I have a MVC application using Identity 2 for authentication. After I log in, if I close the browser and then open the application again, there are 3 problems occurring.

  1. The user isn't redirected to the login page
  2. The session still contains some of the user details in the claim
  3. The session is missing other custom information from the claim that is not part of the identity framework

I am using IIS to run the application on a Windows Server, but I can reproduce the issue on my local dev environment

Both the session in the cookie and on the server are set to expire after 1 minute while I am debugging the issue

enter image description here

app.UseCookieAuthentication(new CookieAuthenticationOptions
            {
                AuthenticationType = DefaultAuthenticationTypes.ApplicationCookie,
                LoginPath = new PathString(url.Action("LogIn","Auth")),
                Provider = new CookieAuthenticationProvider
                {
                    // Enables the application to validate the security stamp when the user logs in.
                    // This is a security feature which is used when you change a password or add an external login to your account.  
                    OnValidateIdentity = SecurityStampValidator.OnValidateIdentity<ApplicationUserManager, User>(
                        validateInterval: TimeSpan.FromMinutes(1),
                        regenerateIdentity: (manager, user) => user.GenerateUserIdentityAsync(manager))
                },
                CookieName = "MyApplication"
            });
Solution

  • The issue was that I never set the cookie to expire, adding the following 2 lines fixed the issue I was having

    SlidingExpiration = true, 
ExpireTimeSpan = TimeSpan.FromMinutes(30)
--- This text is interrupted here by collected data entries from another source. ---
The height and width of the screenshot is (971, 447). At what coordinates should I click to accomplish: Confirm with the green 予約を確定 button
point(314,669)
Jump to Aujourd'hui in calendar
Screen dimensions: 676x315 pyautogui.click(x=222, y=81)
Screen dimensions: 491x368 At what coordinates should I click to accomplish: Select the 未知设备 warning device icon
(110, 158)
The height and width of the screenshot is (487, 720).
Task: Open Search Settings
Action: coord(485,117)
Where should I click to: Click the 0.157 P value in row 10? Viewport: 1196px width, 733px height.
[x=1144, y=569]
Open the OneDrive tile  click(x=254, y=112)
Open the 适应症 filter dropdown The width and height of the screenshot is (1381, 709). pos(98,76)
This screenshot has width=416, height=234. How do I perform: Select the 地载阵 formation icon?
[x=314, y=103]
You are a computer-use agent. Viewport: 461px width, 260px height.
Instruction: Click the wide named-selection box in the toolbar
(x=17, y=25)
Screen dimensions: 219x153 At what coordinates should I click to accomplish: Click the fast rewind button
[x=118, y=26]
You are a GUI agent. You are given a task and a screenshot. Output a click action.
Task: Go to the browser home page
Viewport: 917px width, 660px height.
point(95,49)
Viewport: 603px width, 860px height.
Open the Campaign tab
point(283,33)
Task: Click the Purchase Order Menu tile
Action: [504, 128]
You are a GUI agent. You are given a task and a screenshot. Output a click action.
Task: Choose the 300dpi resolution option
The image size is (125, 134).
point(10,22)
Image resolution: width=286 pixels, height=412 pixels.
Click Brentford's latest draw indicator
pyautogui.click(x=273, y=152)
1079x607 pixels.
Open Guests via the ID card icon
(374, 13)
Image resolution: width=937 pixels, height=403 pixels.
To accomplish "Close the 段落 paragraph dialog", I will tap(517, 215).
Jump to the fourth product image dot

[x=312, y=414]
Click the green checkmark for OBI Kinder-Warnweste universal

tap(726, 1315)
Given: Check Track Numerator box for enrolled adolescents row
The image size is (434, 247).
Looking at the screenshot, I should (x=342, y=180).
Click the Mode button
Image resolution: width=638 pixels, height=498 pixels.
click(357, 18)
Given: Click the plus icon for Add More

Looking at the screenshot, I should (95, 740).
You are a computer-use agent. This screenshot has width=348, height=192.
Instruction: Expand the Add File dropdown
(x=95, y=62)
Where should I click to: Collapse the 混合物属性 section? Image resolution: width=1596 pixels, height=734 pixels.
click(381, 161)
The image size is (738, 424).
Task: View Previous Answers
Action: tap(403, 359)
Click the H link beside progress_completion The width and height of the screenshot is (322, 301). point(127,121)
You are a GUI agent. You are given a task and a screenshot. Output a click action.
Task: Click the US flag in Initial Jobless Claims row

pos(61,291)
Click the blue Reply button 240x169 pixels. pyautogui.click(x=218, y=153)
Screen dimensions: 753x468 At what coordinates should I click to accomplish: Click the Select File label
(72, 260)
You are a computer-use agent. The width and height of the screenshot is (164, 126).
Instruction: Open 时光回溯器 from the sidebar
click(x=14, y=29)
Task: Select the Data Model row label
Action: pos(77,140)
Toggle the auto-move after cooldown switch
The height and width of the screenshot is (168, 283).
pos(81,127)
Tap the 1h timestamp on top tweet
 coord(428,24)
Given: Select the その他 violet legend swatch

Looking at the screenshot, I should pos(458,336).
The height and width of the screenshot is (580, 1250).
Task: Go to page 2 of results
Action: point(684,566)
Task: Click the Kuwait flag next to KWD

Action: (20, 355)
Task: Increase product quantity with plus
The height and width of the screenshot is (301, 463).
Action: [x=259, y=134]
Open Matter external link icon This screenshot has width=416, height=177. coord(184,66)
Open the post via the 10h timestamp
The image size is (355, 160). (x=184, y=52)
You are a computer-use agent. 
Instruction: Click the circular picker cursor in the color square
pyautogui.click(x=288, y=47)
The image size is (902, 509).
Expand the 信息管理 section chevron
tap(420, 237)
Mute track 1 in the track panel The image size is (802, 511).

    app.UseCookieAuthentication(new CookieAuthenticationOptions
    {
        AuthenticationType = DefaultAuthenticationTypes.ApplicationCookie,
        LoginPath = new PathString(url.Action("LogIn","Auth")),
        Provider = new CookieAuthenticationProvider
        {
            // Enables the application to validate the security stamp when the user logs in.
            // This is a security feature which is used when you change a password or add an external login to your account.  
            OnValidateIdentity = SecurityStampValidator.OnValidateIdentity<ApplicationUserManager, User>(
                validateInterval: TimeSpan.FromMinutes(30),
                regenerateIdentity: (manager, user) => user.GenerateUserIdentityAsync(manager))
        },
        CookieName = "MyApplication", 
        SlidingExpiration = true, 
        ExpireTimeSpan = TimeSpan.FromMinutes(30)
    });